November 26, 2008
Don wrote:
> Andrei Alexandrescu wrote:
>> D pursues compatibility with C and C++ in the following manner: if a code snippet compiles in both C and D or C++ and D, then it should have the same semantics.
>>
>> A classic problem with C and C++ integer arithmetic is that any operation involving at least an unsigned integral receives automatically an unsigned type, regardless of how silly that actually is, semantically. About the only advantage of this rule is that it's simple. IMHO it only has disadvantages from then on.
>>
>> The following operations suffer from the "abusive unsigned syndrome" (u is an unsigned integral, i is a signed integral):
>>
>> (1) u + i, i + u
>> (2) u - i, i - u
>> (3) u - u
>> (4) u * i, i * u, u / i, i / u, u % i, i % u (compatibility with C requires that these all return unsigned, ouch)
>> (5) u < i, i < u, u <= i etc. (all ordering comparisons)
>> (6) -u
> 
> I think that most of these problems are caused by C enforcing a foolish consitency between literals and variables.
> The idea that literals like '0' and '1' are of type int is absurd, and has caused a torrent of problems. '0' is just '0'.
> 
> uint a = 1;
> does NOT contain an 'implicit conversion from int to uint', any more than there are implicit conversions from naturals to integers in mathematics. So I really like the polysemous types idea.
********
TASK REQUIREMENTS:
(1) Copy the forum thread word for word from "November 26, 2008" to "(all ordering comparisons)".
(2) Repeat the listing word for word, from its first line through the line that contains "Action: click(458, 607)", including both.
The forum thread above and the listing that comes after it are unrelated.

Source data:
********
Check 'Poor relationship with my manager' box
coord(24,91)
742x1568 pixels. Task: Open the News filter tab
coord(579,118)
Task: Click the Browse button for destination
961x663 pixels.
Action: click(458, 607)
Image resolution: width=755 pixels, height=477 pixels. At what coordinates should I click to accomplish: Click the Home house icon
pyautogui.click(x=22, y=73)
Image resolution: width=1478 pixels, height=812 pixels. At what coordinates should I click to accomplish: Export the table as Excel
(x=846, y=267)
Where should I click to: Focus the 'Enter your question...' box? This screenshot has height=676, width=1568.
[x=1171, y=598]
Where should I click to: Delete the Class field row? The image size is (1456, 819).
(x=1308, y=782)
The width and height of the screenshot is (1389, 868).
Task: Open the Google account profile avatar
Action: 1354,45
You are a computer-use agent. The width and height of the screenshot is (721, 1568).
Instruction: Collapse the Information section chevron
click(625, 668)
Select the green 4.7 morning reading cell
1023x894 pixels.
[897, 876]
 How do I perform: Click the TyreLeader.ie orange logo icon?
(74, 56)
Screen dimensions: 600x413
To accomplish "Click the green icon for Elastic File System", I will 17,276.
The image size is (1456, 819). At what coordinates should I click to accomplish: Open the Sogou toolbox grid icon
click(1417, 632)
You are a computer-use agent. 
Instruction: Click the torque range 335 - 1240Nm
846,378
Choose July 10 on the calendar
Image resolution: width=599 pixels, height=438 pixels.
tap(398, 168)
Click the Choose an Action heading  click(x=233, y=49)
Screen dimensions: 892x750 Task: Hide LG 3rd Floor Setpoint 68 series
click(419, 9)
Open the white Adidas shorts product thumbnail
********
PROBLEM SOLUTIONS:
(1)
November 26, 2008
Don wrote:
> Andrei Alexandrescu wrote:
>> D pursues compatibility with C and C++ in the following manner: if a code snippet compiles in both C and D or C++ and D, then it should have the same semantics.
>>
>> A classic problem with C and C++ integer arithmetic is that any operation involving at least an unsigned integral receives automatically an unsigned type, regardless of how silly that actually is, semantically. About the only advantage of this rule is that it's simple. IMHO it only has disadvantages from then on.
>>
>> The following operations suffer from the "abusive unsigned syndrome" (u is an unsigned integral, i is a signed integral):
>>
>> (1) u + i, i + u
>> (2) u - i, i - u
>> (3) u - u
>> (4) u * i, i * u, u / i, i / u, u % i, i % u (compatibility with C requires that these all return unsigned, ouch)
>> (5) u < i, i < u, u <= i etc. (all ordering comparisons)

(2)
Check 'Poor relationship with my manager' box
coord(24,91)
742x1568 pixels. Task: Open the News filter tab
coord(579,118)
Task: Click the Browse button for destination
961x663 pixels.
Action: click(458, 607)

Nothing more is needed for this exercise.